* Work instruction:
Output, word for word, the line that contains "Task: Click the Output warning icon" and all lines following it to the end of the listing. Drop the pictures.

* Record set:
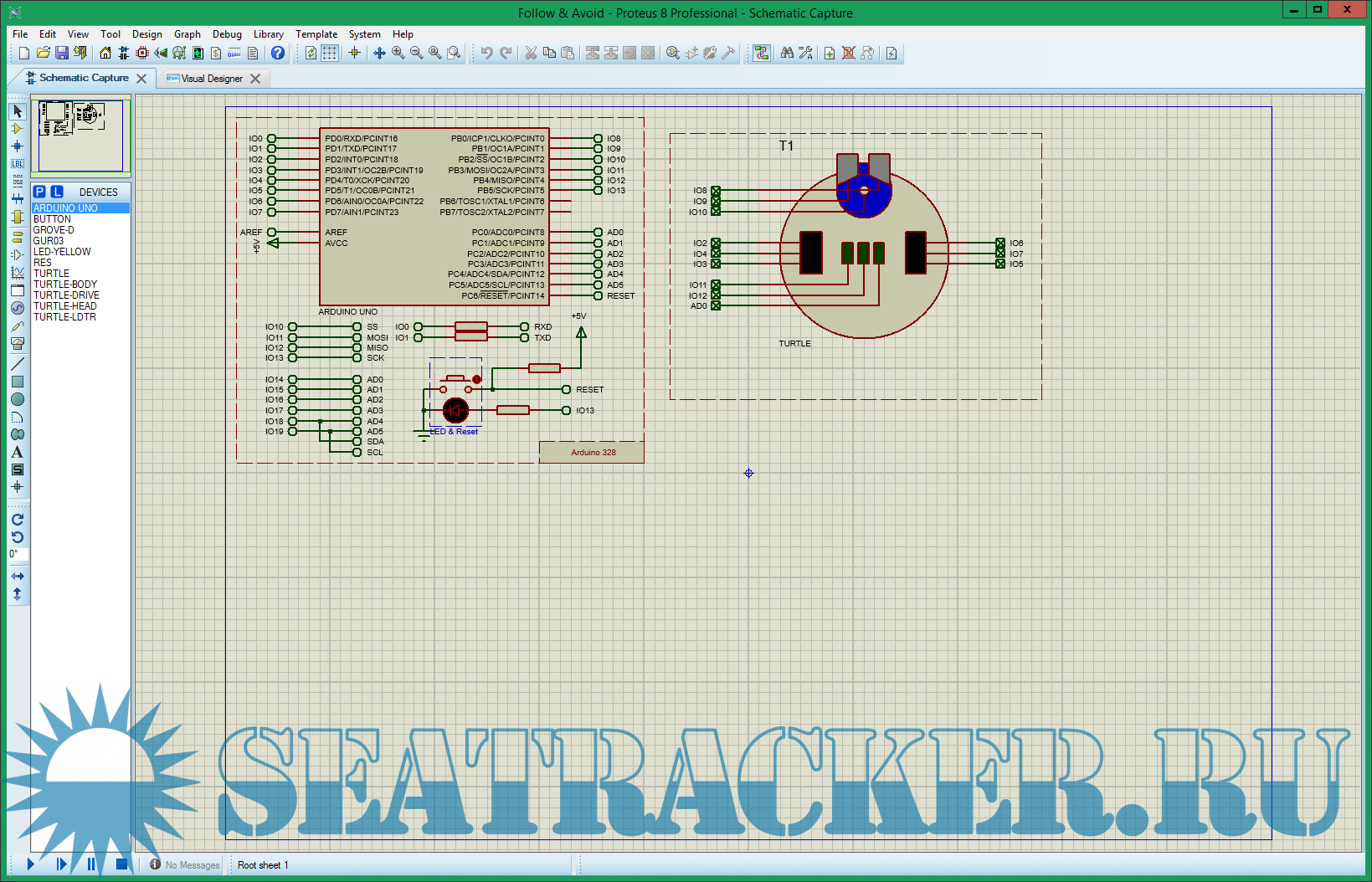Toggle the wire autorouter button
This screenshot has height=882, width=1372.
[x=761, y=53]
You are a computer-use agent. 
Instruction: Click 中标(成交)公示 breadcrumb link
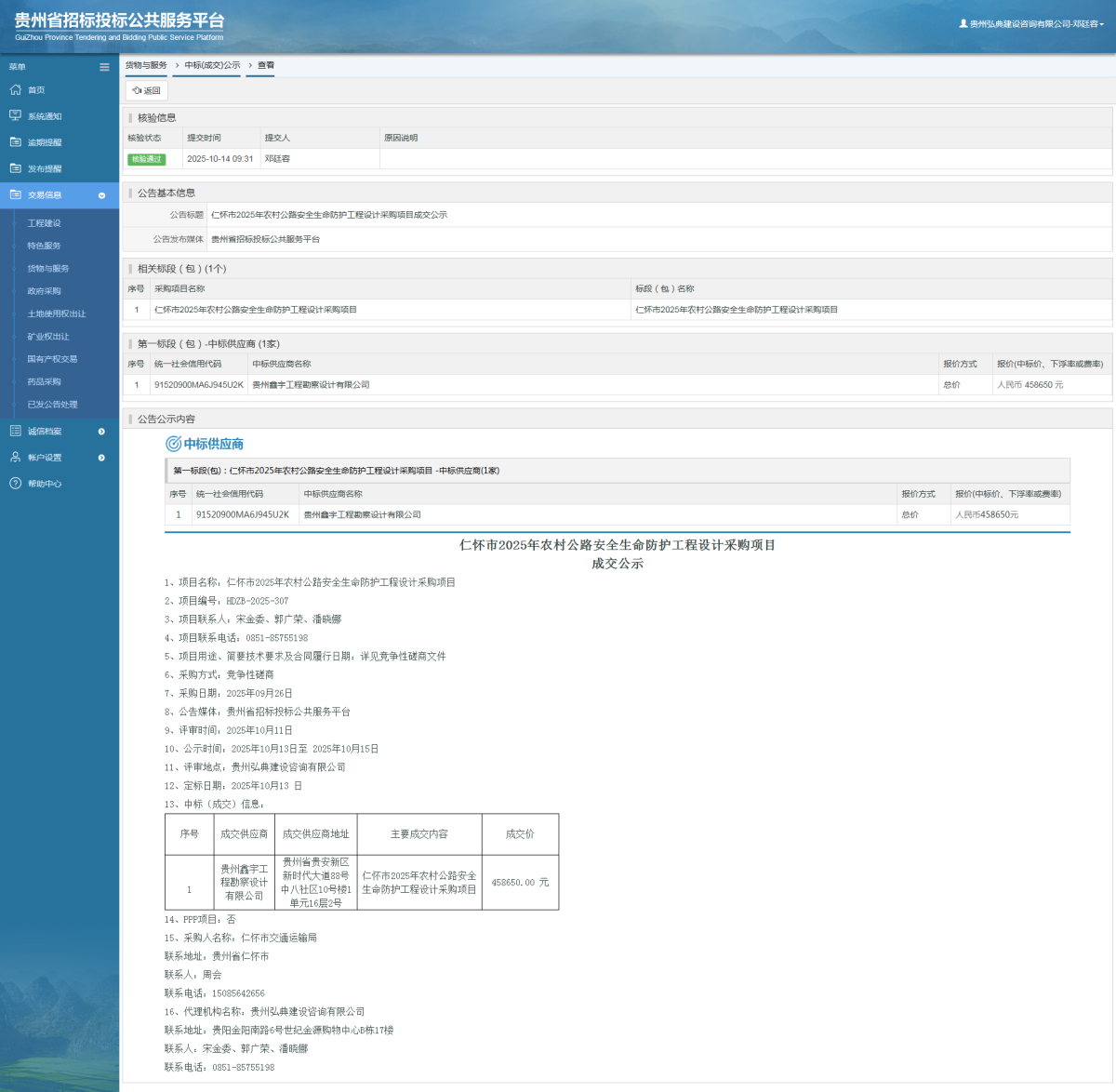point(212,65)
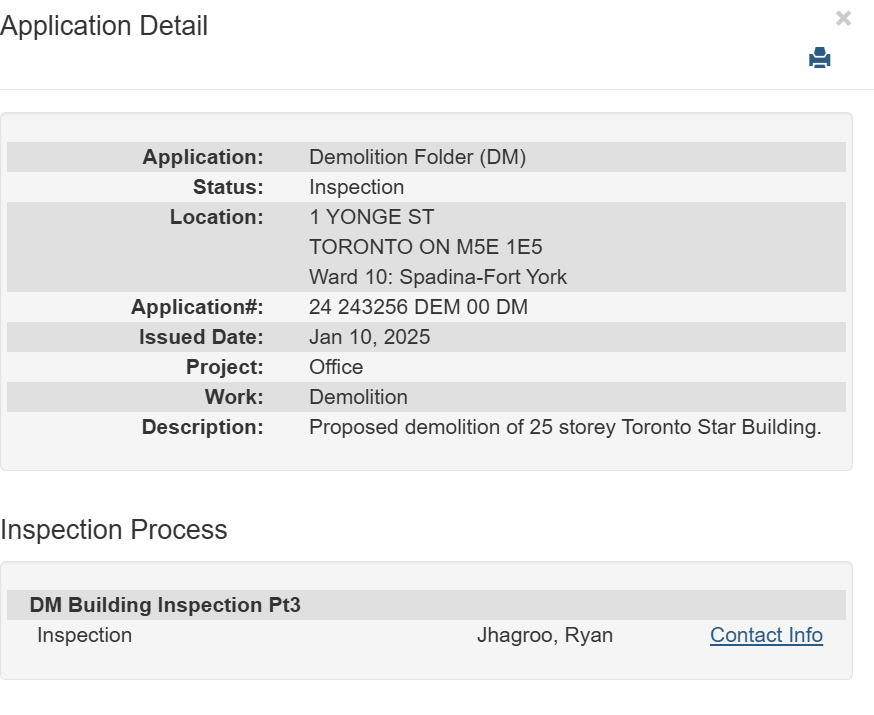This screenshot has width=874, height=715.
Task: Click the Toronto Star Building description text
Action: coord(565,427)
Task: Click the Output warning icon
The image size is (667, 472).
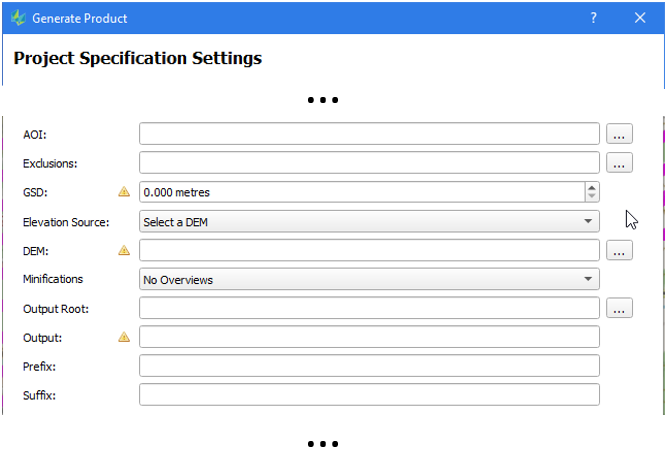Action: [124, 337]
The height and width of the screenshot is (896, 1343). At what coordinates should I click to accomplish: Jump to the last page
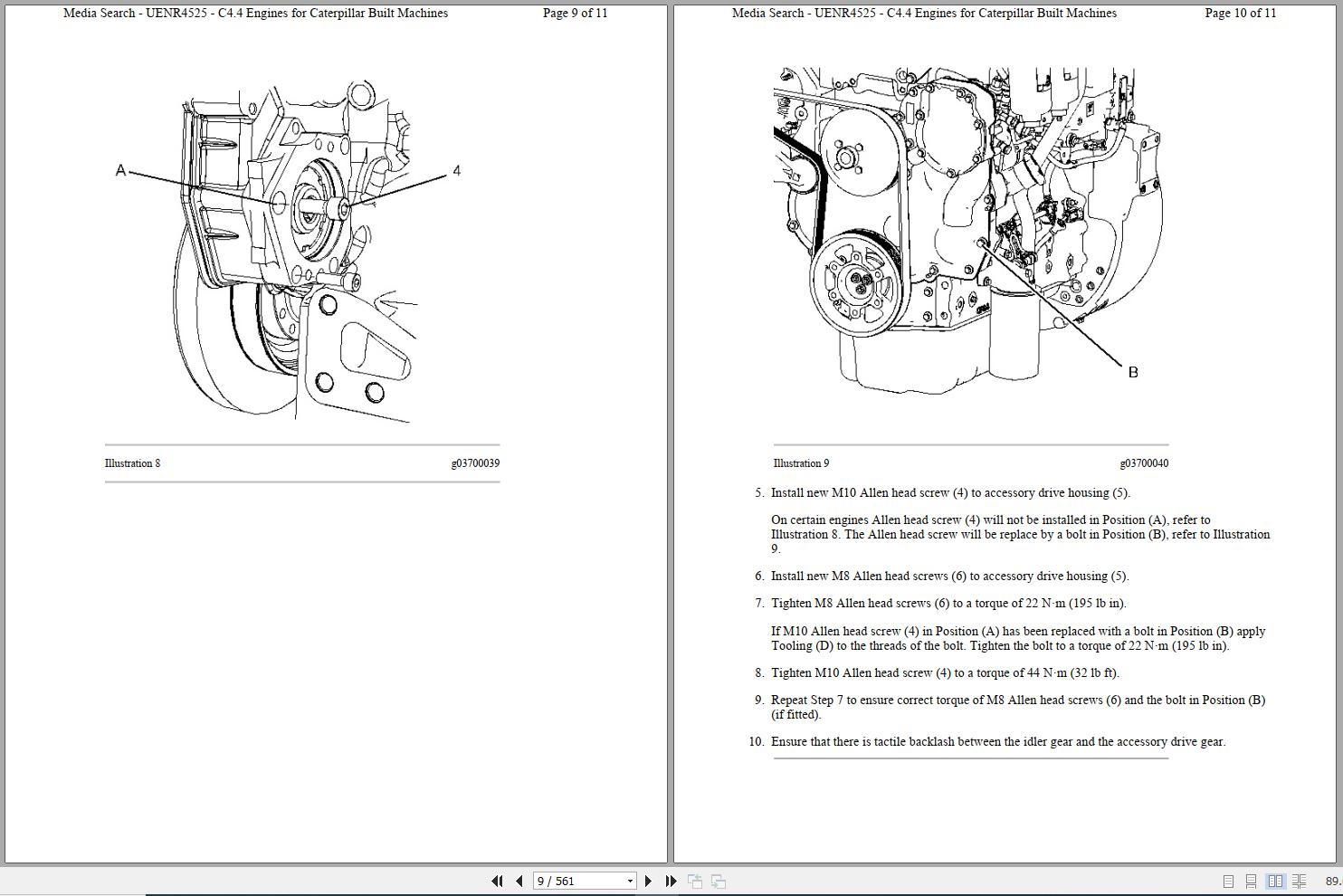coord(671,880)
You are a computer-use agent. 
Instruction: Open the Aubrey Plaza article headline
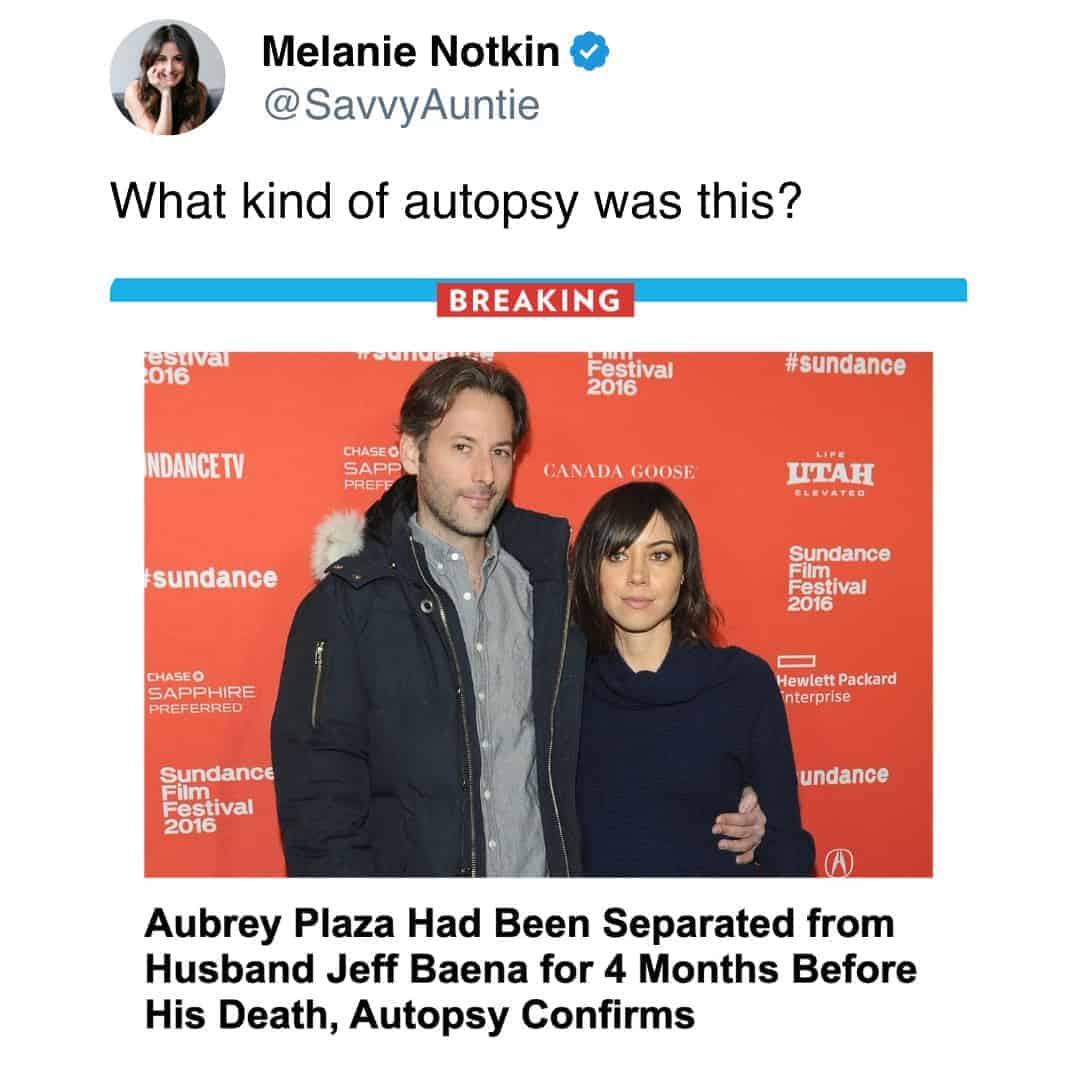pos(530,969)
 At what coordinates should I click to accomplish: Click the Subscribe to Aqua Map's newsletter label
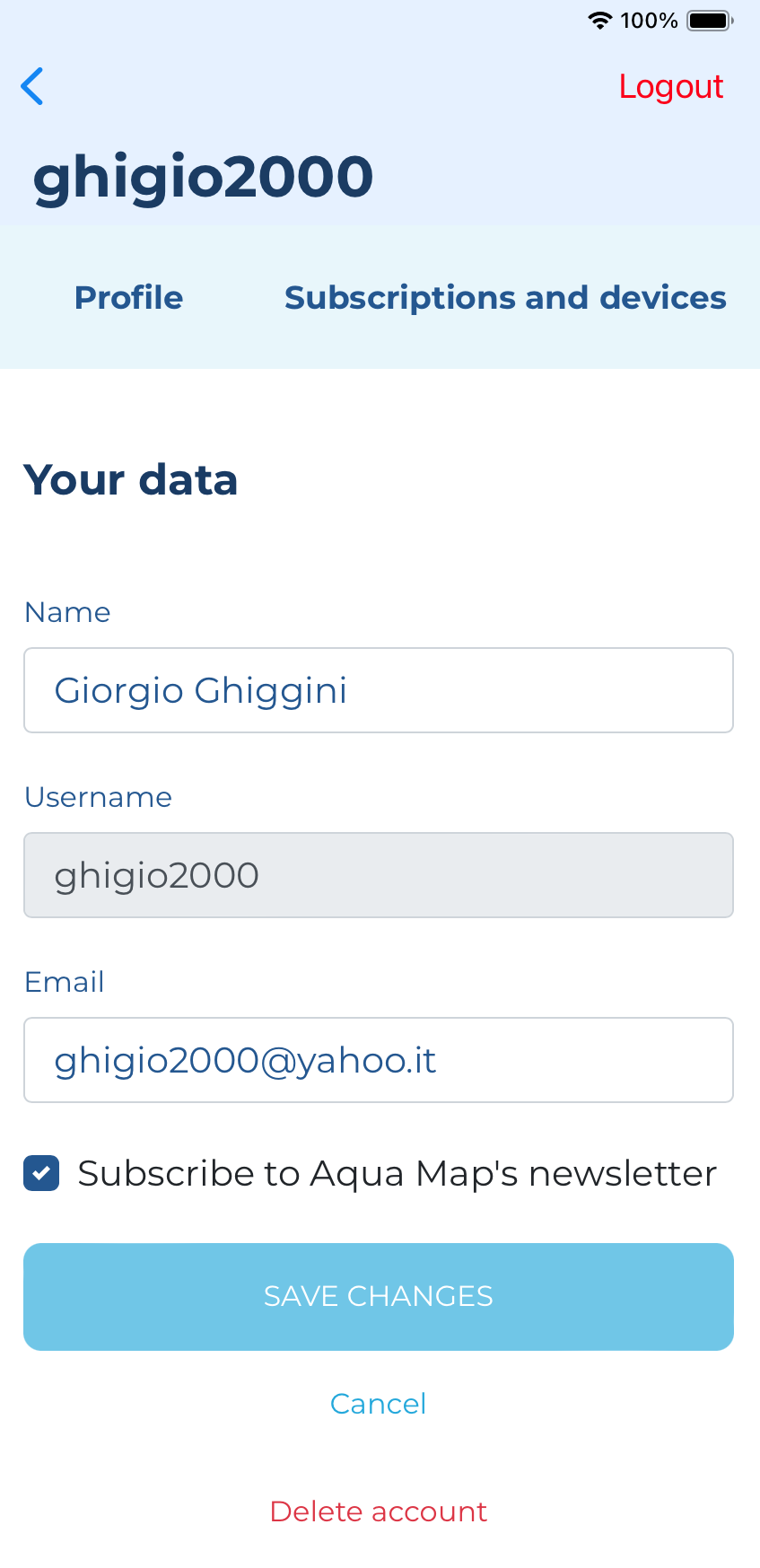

* Task response:
Task: Click the Output warning icon
The image size is (667, 472).
Action: [124, 337]
The height and width of the screenshot is (896, 1343). At what coordinates should I click to accomplish: Jump to the last page
coord(671,880)
You are a computer-use agent. 
Instruction: Open the Aubrey Plaza article headline
pos(530,969)
 At what coordinates should I click to accomplish: Click the Subscribe to Aqua Map's newsletter label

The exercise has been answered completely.